Here's my best attempt at answering your questions:

 

(2A) I don't have the book in front of me, and honestly, I'm a bit confused about this, so I can't comment on this at the moment.

 

(2B) You can very easily created constants for messages, and use those constants for messages. The easiest way would be to place the constants in the config file that already contains other constants and is loaded into most scripts. That way, you don't have to include any other files.

 

(3A) Database calls are expensive any way you slice it. And ASP does not magically work faster than other scripting languages. If anything, I'm willing to bet that ASP (even the new version) is slower than PHP. What I can say though is that using stored procedures (or prepared statements) is faster than running individual queries every time. They're faster because the queries are already prepared before you make a call to one, thus reducing the time need for each one.

 

(3B) I think it's best to take the examples in Larry's books as just that, examples. I think he provides short, simple messages just to get the point across. You're welcome to expand on them as much as you want.

[bnorg]

I have two other related questions:

(1) I have a book that briefly mentions "PHP's Superglobal Variables" that are prefixed by $_SERVER that have environment data. On page 93 you assign 'user_id' and 'username' to similar variables and on page 96 an entire array to $_SESSION itself. Are these like HTML's session variables and can you rely on the data safely being there during a session?

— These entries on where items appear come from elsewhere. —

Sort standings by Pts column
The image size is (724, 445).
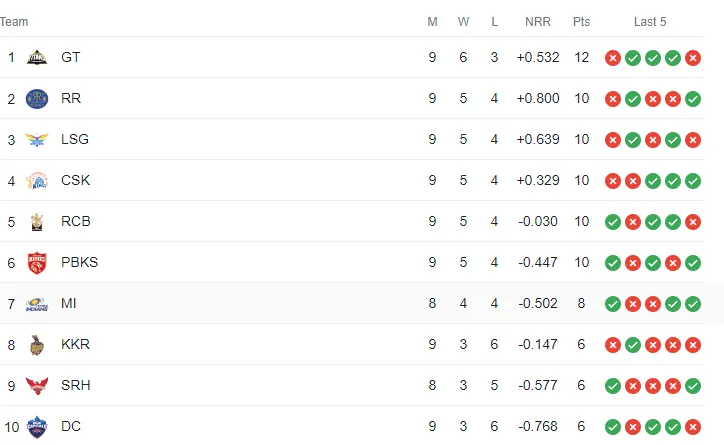coord(581,22)
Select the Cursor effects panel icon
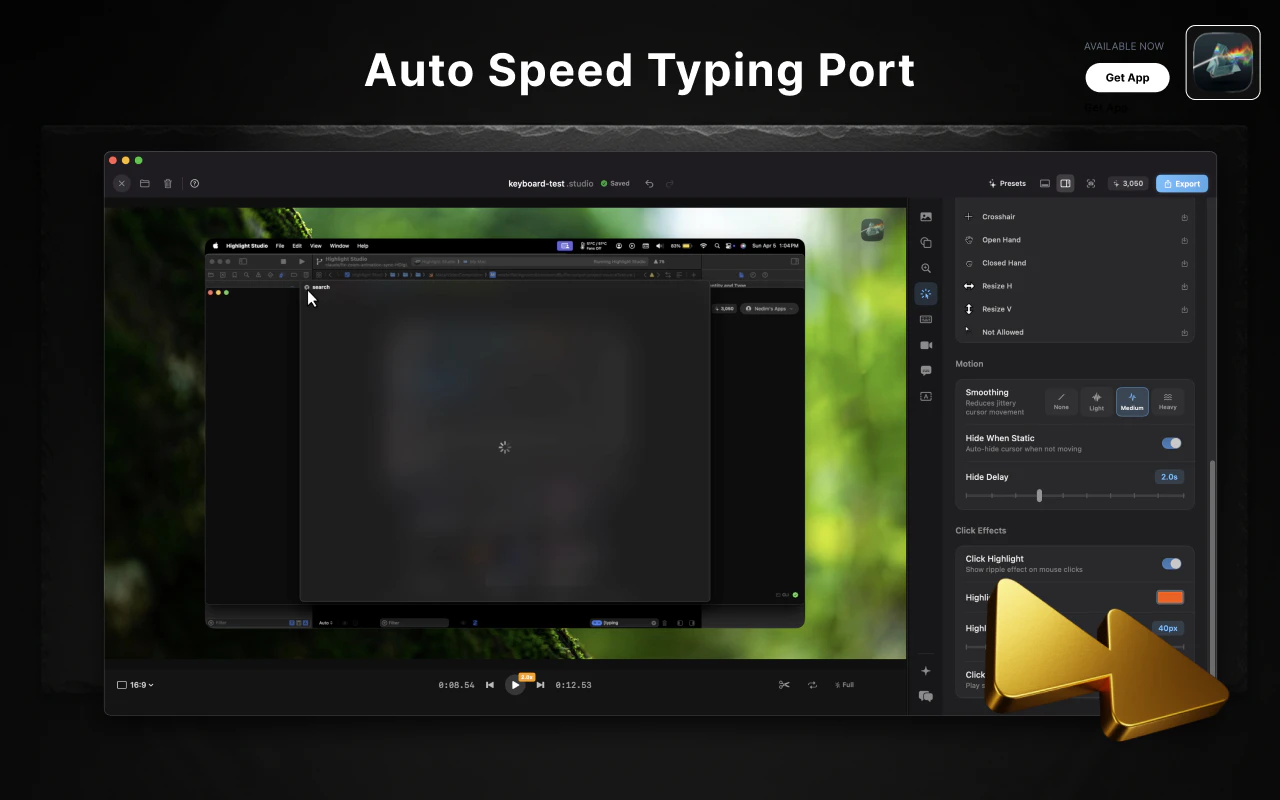Image resolution: width=1280 pixels, height=800 pixels. pos(925,293)
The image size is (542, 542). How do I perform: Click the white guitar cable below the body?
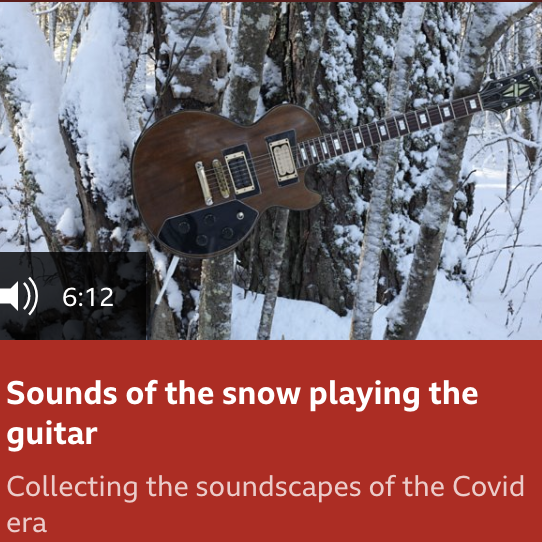(167, 280)
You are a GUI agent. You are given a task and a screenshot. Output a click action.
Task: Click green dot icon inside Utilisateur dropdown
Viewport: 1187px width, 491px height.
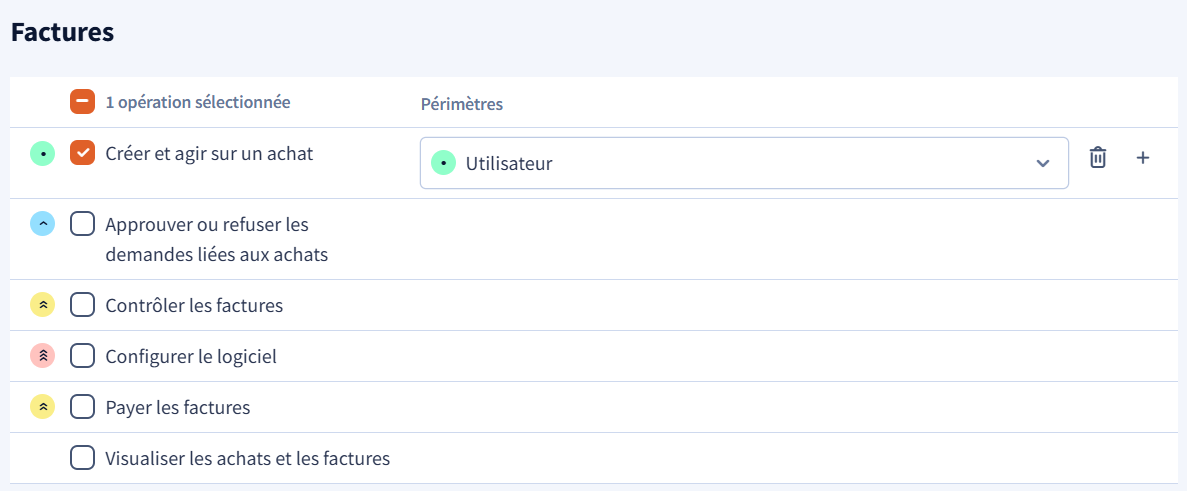point(443,163)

(2) User accounts and logging in are kind of related. On page 5 you say "because you'll be storing information about customers, there are other laws involved . . . [and] the U.S. also has precise rules." I looked ahead and on page 266 it says "checkout.php behaves like register.php from Chapter 4." On page 169 there is a Customers table which must be present because the Orders table on the next page needs the customer_id. But it doesn't have a password column like the Users table has on page 52. That means that managing passswords is not possible as on pages 96-103. In fact, once the user has entered personal data, maybe he can't even go back and correct a mistake. Is that because the rules mentioned on page 5 limit what a user is permitted to do?

[Larry]

(1) I have a book that briefly mentions "PHP's Superglobal Variables" that are prefixed by $_SERVER that have environment data. On page 93 you assign 'user_id' and 'username' to similar variables and on page 96 an entire array to $_SESSION itself. Are these like HTML's session variables and can you rely on the data safely being there during a session?

 

Superglobal variables are not prefixed by $_SERVER. $_SERVER is an example of a superglobal, as is $_SESSION, among others. I have no idea what you mean by "HTML's session variables".

 

(2) User accounts and logging in are kind of related. On page 5 you say "because you'll be storing information about customers, there are other laws involved . . . [and] the U.S. also has precise rules." I looked ahead and on page 266 it says "checkout.php behaves like register.php from Chapter 4." On page 169 there is a Customers table which must be present because the Orders table on the next page needs the customer_id. But it doesn't have a password column like the Users table has on page 52. That means that managing passswords is not possible as on pages 96-103. In fact, once the user has entered personal data, maybe he can't even go back and correct a mistake. Is that because the rules mentioned on page 5 limit what a user is permitted to do?

 

No, it's because the second example site does not require (or allow) the user to log in. if you want that feature, you'd apply the information from the first site to the second, as I explain in the book.

 

Also, you seem to come from an ASP background. Just so you know, this book does not teach fundamental PHP and MySQL. It assumes that the reader already knows the key concepts.

[HartleySan]

bnorg, related to Larry's last comment, his PHP 6 & MySQL 5 book is really good, and teaches the fundamentals of both. I highly recommend it.